Jerry Decker, well-known invention advocate, is being a bit inconsistant. He openly urges people in his native state of Texas to build and operate cloudbusters to end the drought there. This is open and public incitement to break the laws of the state of Texas. That state has a law that requires a permit to engage in weather modification. So urging people to do cloudbusting without such a permit is urging them to commit a crime.
But on his website, Jerry has posted:
Jerry Decker's Twitter Updates and breaking news |
- illegal is ILLEGAL - Two Thirds Of Undocumented Immigrants Have Resided In U.S. For At Least Ten Years; http://t.co/SfCVmyFk about 4 hours ago
It seems Jerry is rather selective about which laws to uphold and which to ignore. He wants to enforce laws that criminalize immigration without permission from the government, but he wants his readers to ignore laws against weather modification without permission from the government.

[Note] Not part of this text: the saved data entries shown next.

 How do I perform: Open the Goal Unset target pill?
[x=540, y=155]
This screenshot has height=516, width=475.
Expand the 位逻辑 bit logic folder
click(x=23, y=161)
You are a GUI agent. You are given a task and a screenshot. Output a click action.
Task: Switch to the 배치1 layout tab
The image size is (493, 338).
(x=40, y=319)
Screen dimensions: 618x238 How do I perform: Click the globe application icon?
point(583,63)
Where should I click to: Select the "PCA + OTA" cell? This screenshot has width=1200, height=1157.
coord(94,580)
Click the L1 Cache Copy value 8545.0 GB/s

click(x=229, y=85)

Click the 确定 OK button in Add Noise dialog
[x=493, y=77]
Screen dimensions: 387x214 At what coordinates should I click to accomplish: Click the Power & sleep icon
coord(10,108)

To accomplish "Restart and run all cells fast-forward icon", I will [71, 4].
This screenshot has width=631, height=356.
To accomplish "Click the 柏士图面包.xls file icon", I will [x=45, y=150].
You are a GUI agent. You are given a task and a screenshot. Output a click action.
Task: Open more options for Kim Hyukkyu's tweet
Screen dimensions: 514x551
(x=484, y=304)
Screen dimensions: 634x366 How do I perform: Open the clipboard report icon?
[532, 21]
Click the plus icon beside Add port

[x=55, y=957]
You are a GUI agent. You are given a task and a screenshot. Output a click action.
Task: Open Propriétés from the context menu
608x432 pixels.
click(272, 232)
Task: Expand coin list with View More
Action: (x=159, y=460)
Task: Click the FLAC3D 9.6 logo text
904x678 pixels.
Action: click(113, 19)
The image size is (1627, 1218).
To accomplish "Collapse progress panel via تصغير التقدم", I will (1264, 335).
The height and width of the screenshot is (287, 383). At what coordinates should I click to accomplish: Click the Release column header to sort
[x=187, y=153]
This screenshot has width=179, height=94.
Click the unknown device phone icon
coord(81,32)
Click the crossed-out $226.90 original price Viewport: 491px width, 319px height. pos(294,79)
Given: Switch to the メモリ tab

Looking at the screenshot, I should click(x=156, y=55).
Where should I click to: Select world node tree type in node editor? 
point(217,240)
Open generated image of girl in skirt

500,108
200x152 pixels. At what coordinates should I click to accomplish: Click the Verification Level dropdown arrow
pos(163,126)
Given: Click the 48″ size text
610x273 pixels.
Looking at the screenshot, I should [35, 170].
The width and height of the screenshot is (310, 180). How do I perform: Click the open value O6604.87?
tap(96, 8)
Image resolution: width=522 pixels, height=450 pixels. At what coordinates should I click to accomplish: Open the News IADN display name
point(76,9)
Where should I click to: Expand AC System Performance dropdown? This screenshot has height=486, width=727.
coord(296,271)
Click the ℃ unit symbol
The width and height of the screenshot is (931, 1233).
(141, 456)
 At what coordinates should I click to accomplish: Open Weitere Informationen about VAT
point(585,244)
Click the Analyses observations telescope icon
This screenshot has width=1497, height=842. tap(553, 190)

Well, regardless of if he likes it or not, cloudbusting IS illegal in Texas without a permit. There is a fine of up to $10,000 for violations and to obtain a permit, the applicant must demonstrate financial ability to compensate anyone who suffers any damages from the operation. Since the potential for damages from cloudbusting is a lot more than any but the richest individuals could pay, that means carrying insurance to cover potential liability.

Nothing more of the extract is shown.